HUTCHINSON, Justice,
concurring and dissenting.
I concur in the result the majority reaches only insofar as it finds unconstitutional the spousal disclosure provisions of our Public Officials’ Ethics Act. Such disclosure is in my view based on outmoded notions of spousal unity and subservience. Although I share the dissent’s concern that removal of this requirement may render the act meaningless in its application to some officials who are members of traditional families, I believe that concern is outweighed by the danger of imposing the sanction of removal or the sanctions of the criminal laws on other public officials whose spouses commonly follow independent private careers and would be unwilling or unable to make the disclosure called for by the statute. In such cases the requirement of spousal disclosure seems to me to subject such officials to prosecution based on status. That result seems to me to offend the provisions of Article I, Section I, of the Declaration of Rights in our Pennsylvania Constitution. On this independent state ground alone, analogous to Fourteenth Amendment due process, I agree with the majority that a public official cannot be required to disclose spouse’s financial interests under pain of criminal sanctions.

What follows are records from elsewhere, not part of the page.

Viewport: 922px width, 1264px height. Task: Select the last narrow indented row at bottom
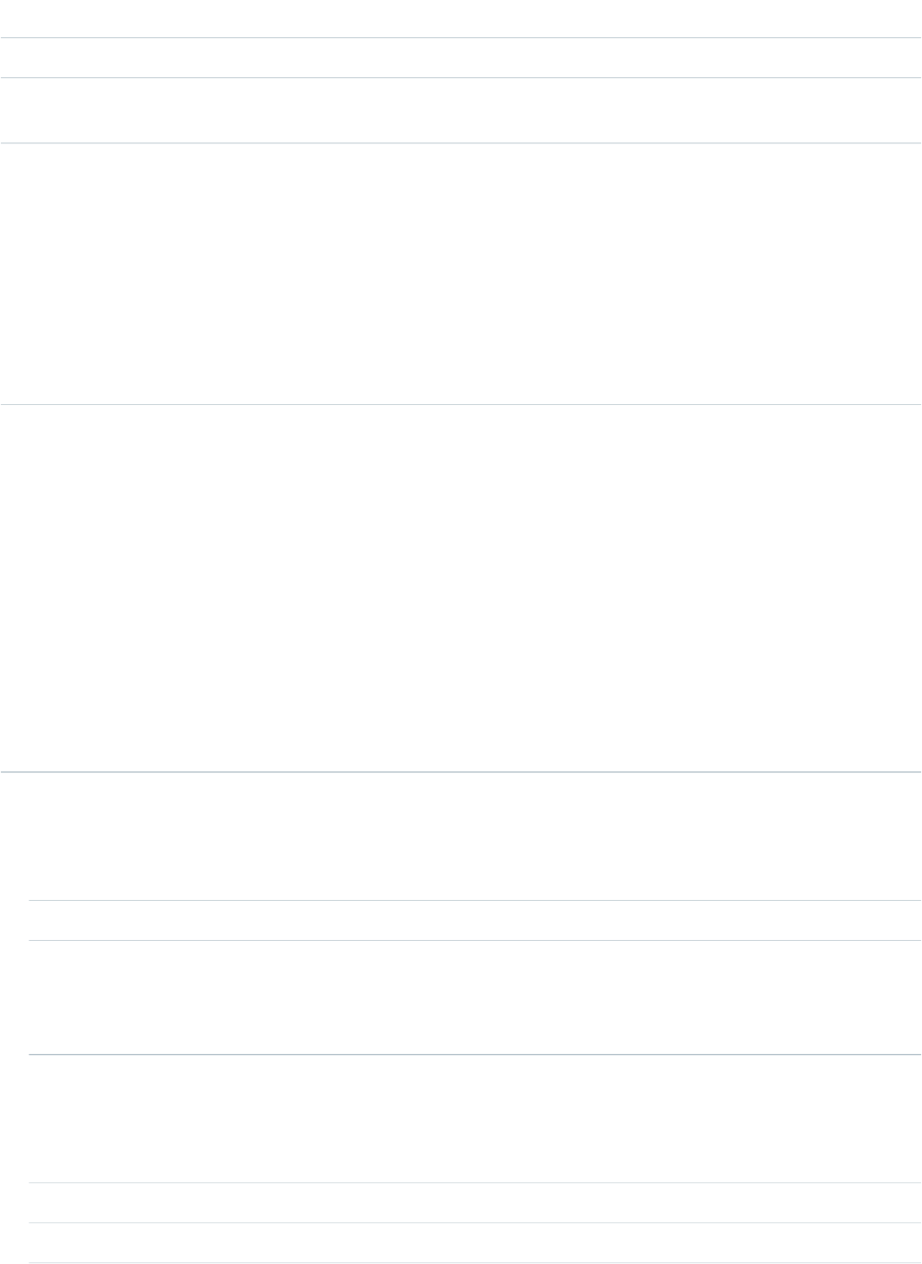[x=475, y=1243]
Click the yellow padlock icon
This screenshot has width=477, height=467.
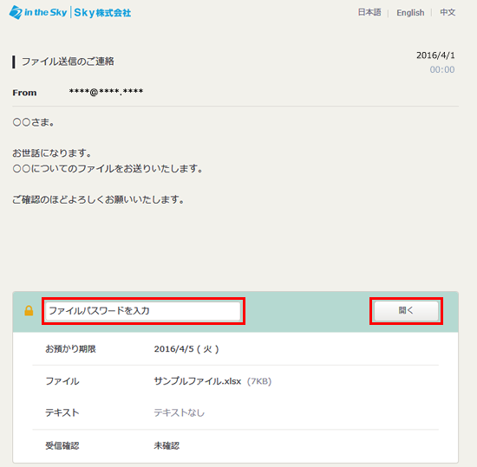(x=29, y=310)
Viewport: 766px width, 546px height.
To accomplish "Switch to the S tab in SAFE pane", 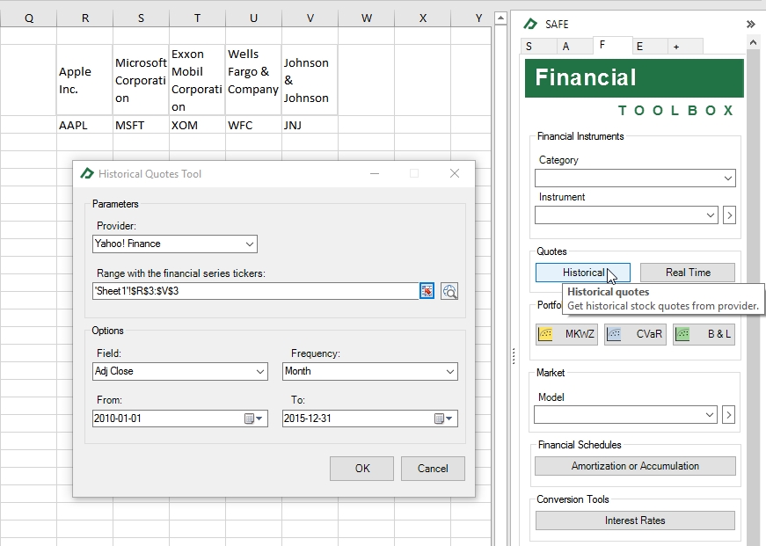I will point(529,47).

However, I wish to disassociate myself entirely from what I consider is the majority’s unnecessary discussion of the shadowy reaches of the right of privacy the judiciary has interpolated into our state and federal constitutions. Moreover, I see no reason why a parent who seeks or *203accepts public office cannot be required to disclose the financial interests of children dependent on him.
For these reasons I concur in the result with respect to spousal disclosure, but dissent with respect to minor dependent children.